Audio GuideÉglise Notre-Dame des Champs
Église Notre-Dame-des-Champs
Romanesque-style church completed in 1912, with a series of religious paintings by Joseph Aubert.
Welcome to Église Notre-Dame-des-Champs in Paris. This church, constructed in a Romanesque style, boasts fine-grained stone from Châtillon and other local materials. Originally, the site was home to a Roman temple dedicated to Mercury. As Christianity spread, that temple was transformed into a Marian shrine known as Notre-Dame-des-Vignes, before Benedictine monks turned it into a priory and gave it its current name, meaning Our Lady of the Fields.
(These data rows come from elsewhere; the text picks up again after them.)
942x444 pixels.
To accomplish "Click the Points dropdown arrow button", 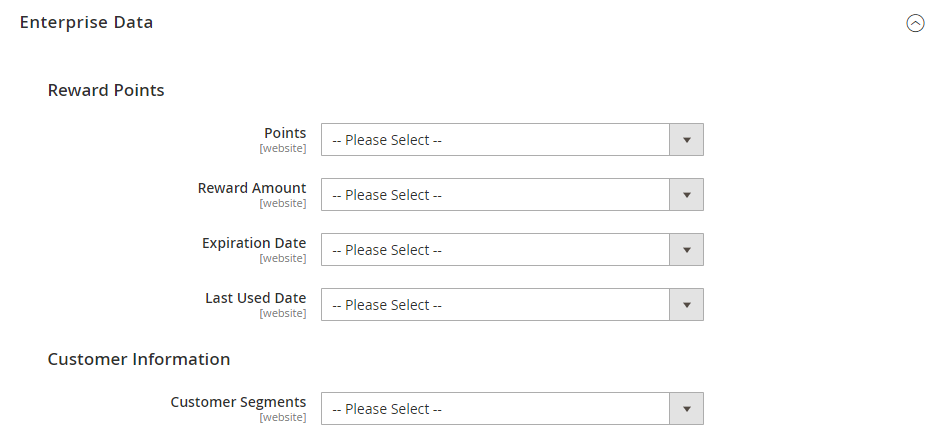I will tap(687, 140).
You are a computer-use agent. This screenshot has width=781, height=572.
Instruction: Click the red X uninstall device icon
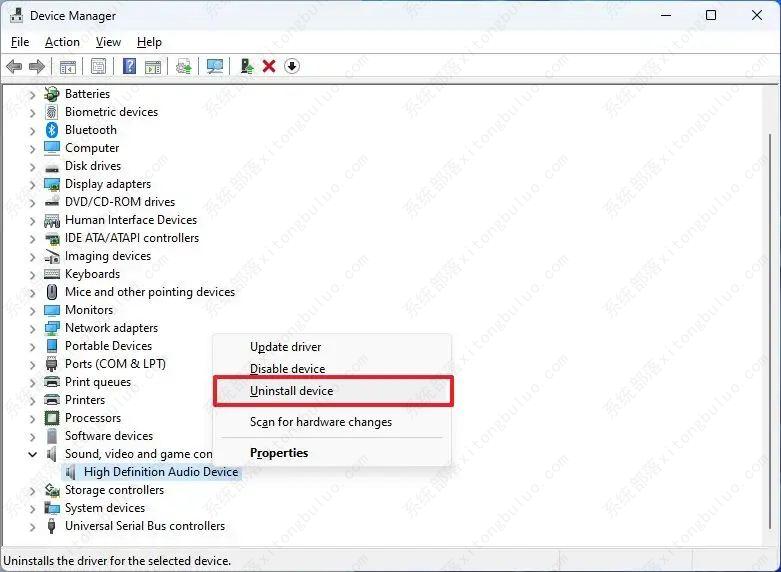(x=269, y=66)
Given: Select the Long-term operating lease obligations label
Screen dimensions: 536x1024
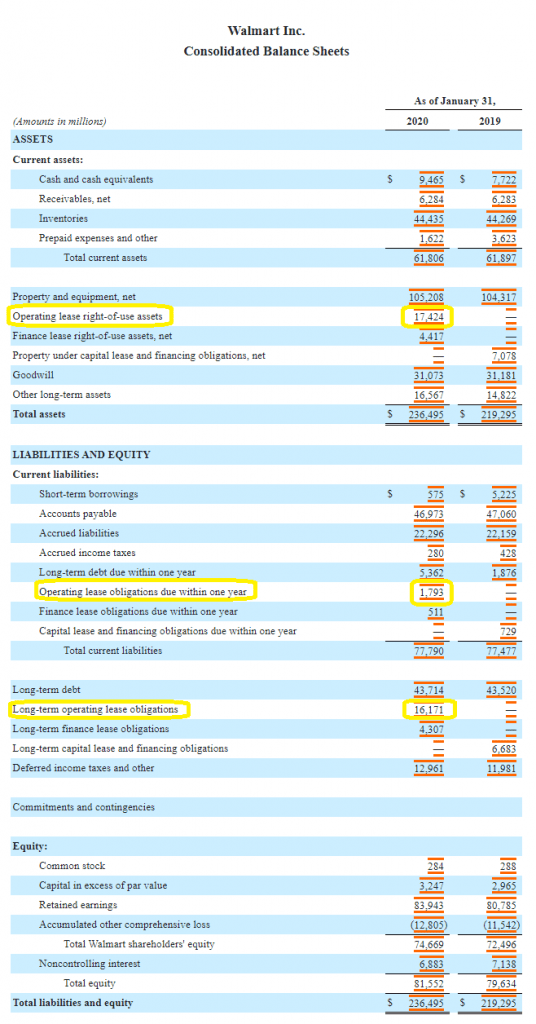Looking at the screenshot, I should click(x=95, y=709).
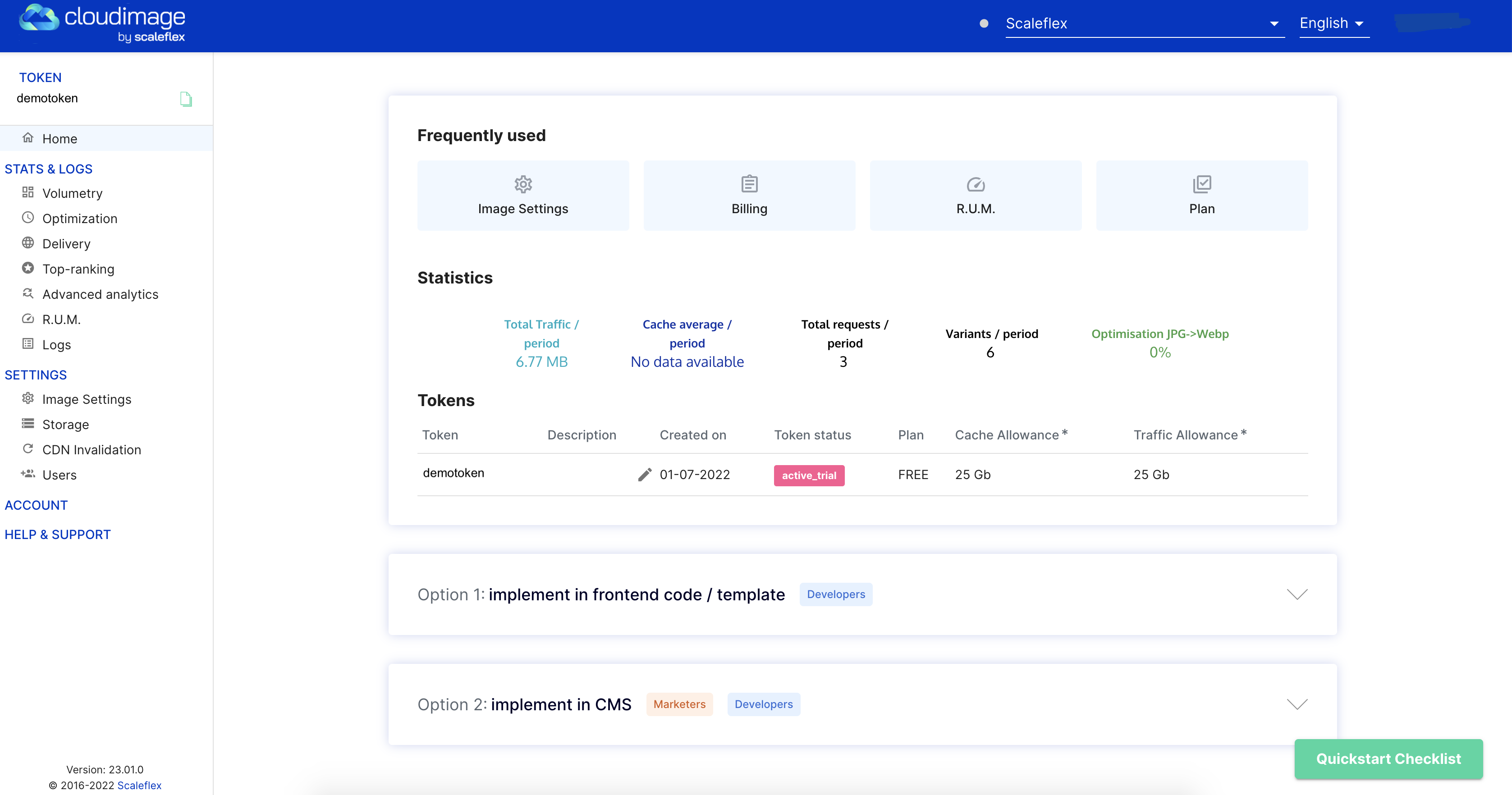This screenshot has height=795, width=1512.
Task: Click the Home icon in the sidebar
Action: (x=27, y=138)
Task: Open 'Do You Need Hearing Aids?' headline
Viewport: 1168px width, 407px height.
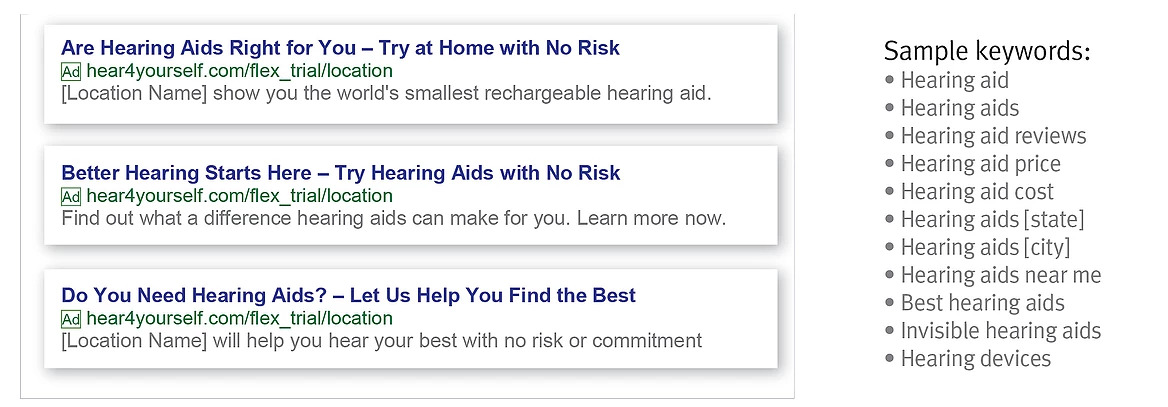Action: (x=349, y=295)
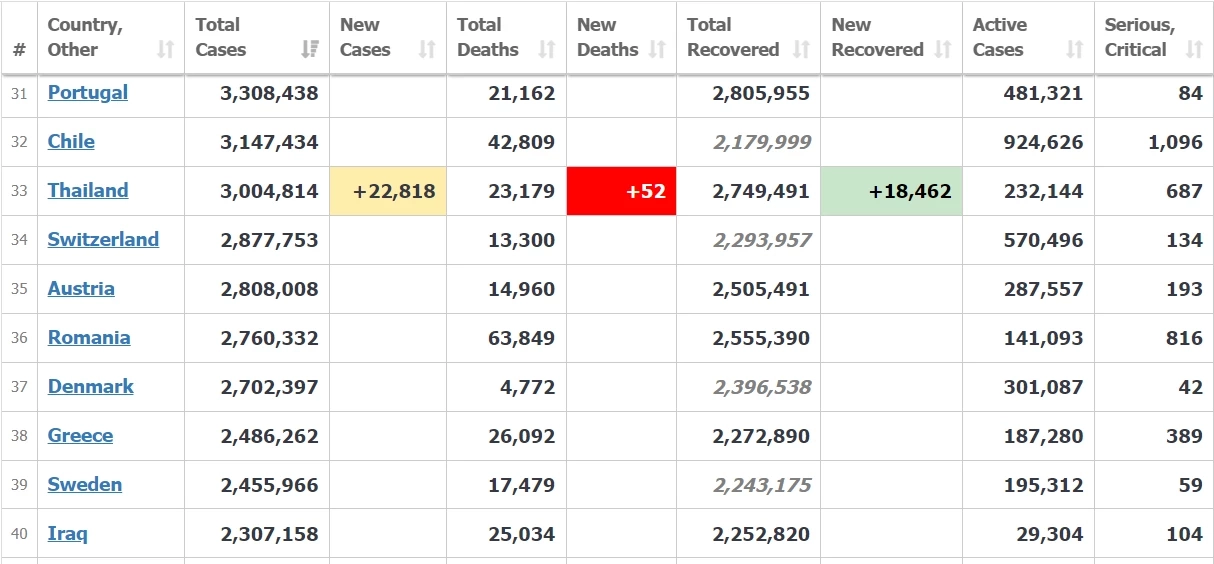Click the # rank column header
Viewport: 1214px width, 564px height.
point(19,49)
In the seventeenth century, a Carmelite convent associated with the church attracted some notable personalities of that era. Today, visitors are enticed by a magnificent carved statue of the Madonna and Child that graces the altar, regarded as one of the finest in Paris. Inside the church, twenty-two religious panels by Joseph-Jean-Félix Aubert portray scenes from the life of the Virgin Mary. Additionally, fourteen copper-enameled Stations of the Cross, a distinctive Saint Joseph chapel depicting the Holy Family, and a Sacred Heart chapel featuring a painting from eighteen eighty-five by François Lafon further enhance the experience.
This fusion of art, history, and architecture provides a captivating insight into the cultural heritage of Paris.